Sultanü’l-Azam:Alaeddin Keykubad
Sultanü’l-Azam:Alaeddin Keykubad başlıklı yazımızı istifadenize sunuyoruz.
28 yaşında tahta geçen sultan Alâeddin Keykubâd, Türkiye’de “birinci imparatorluk” dediğimiz Selçuklu çağı hükümdarlarının en haşmetlisi, belki en büyüğüdür. 1219 Aralığından 30 Mayıs 1237’de 45 yaşında ölümüne kadar 17 yıl, 5 ay tahtta kalmıştır.
Türkiye birliğini kesin şekilde kuran Alâeddin Keykubâd, Bağdad’daki Halîfe tarafından “Sultânü’l-âzam” yani “en büyük imparator” diye anılarak, resmen İslâm hükümdarlarının en büyüğü olduğu tasdik edilmişti. Moğollar’ın Anadolu’nun kapısını çalmak üzere bulundukları yıllarda böyle kudretli bir hükümdarın genç yaşında Türkiye’nin başından uzaklaşması, felâketli bir devrenin başlangıcı oldu.
Sultan Alâedddin, bilgin ve şairdi. İlim ve sanat adamlarına çok cömert davranmıştır. Şöhretini duyduğu bir ilim ve sanat adamlarını en uzak ülkelerden Konya’ya çağırır, bizzat görüşürdü. Konya’ya gelen Bahâeddin Veled’le oğlu Celâleddin Rumî’ye büyük hürmet göstermişti. Adalet işlerini dikkatle izler, bir haksızlığı düzeltinceye kadar arkasını bırakmazdı. Ordu ve donanmaya çok itina eder, askere pek iyi bakardı. Zamanında Türkiye’nin savunma bütçesi 100 milyon altını geçiyordu. Dâhice bir ticaret ve iktisat siyaseti takip etmiş, Türkiye’yi cihanın en zengin ve müreffeh ülkesi haline getirmişti. Dünyanın en muhteşem kervansarayları ile ticaret yolları emniyet ve rahatlık altına alınmıştı. Türk şehirleri; hatta kasaba ve köyleri birer mâmûre haline gelmişti.

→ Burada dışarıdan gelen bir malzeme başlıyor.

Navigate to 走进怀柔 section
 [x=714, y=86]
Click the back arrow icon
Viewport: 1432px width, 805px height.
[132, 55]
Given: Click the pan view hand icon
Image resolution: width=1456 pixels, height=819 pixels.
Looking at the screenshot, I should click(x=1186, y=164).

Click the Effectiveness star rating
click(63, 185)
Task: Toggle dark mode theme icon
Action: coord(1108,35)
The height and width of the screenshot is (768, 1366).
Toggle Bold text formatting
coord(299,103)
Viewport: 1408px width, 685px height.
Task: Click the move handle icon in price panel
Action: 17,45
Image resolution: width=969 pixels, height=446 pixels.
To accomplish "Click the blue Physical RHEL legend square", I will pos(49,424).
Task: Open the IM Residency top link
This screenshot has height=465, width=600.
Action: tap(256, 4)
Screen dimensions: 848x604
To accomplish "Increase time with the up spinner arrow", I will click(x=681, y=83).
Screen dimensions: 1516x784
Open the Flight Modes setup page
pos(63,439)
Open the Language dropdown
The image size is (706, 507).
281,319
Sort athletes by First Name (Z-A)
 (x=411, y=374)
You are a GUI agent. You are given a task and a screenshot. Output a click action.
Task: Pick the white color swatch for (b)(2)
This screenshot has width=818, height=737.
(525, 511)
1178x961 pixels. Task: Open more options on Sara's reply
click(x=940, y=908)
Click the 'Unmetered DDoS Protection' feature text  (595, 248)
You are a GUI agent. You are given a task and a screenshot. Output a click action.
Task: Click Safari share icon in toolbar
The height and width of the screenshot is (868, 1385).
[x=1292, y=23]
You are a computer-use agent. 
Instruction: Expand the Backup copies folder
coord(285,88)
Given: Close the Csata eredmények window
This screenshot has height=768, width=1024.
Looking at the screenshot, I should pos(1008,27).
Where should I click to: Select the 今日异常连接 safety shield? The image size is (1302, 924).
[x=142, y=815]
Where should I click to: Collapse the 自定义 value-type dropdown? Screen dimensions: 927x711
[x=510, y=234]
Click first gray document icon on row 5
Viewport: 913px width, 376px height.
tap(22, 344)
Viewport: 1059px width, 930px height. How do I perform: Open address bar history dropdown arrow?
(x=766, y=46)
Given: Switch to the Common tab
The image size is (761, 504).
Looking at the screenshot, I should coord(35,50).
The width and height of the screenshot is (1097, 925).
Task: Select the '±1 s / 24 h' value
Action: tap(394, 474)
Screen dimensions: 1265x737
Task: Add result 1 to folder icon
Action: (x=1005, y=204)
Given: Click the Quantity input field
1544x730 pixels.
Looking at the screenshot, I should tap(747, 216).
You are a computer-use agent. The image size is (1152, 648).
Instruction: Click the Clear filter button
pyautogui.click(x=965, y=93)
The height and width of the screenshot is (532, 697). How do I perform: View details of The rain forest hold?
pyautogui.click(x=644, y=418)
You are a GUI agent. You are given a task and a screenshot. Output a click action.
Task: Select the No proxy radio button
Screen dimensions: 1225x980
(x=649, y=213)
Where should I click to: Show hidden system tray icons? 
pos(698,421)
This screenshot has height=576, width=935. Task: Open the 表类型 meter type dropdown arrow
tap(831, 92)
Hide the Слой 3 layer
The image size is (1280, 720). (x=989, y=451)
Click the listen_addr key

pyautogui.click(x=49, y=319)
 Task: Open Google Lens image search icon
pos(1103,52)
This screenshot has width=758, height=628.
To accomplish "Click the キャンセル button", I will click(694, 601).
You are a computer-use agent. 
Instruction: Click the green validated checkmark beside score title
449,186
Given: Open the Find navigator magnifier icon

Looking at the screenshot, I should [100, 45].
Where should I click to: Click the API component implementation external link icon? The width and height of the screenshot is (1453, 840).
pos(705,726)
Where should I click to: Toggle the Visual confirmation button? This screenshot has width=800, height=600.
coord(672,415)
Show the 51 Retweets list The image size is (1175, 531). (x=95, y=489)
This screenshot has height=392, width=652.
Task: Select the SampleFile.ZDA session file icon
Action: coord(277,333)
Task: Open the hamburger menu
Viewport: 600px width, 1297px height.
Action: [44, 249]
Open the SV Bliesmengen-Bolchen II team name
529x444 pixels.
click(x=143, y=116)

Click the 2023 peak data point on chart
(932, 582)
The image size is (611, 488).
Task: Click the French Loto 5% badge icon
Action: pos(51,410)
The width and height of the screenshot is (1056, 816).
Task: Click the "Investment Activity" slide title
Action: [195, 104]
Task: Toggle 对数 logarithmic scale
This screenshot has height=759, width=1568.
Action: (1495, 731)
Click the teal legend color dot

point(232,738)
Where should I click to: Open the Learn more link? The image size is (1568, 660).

Köylü, tahta sabanı terketmiş, madenî saban kullanmaya başlamıştı.
Çağdaş Avrupalılar, o devir Türkiye’sinin zenginlik ve refâhını efsanevî bir şekilde tahayyül ediyorlardı. Anadolu Türk’ü, Sultan Alâeddin’i “Uluğ Keykubâd” diye anmıştır. Emsalsiz bir saadet devrinin hükümdarı olan Sultan Keykubâd, çeşitli meziyetleri ve büyük bir devleti idarede gösterdiği dehâ ile, Türkler’in hâfızasında ölümsüz kalmıştır.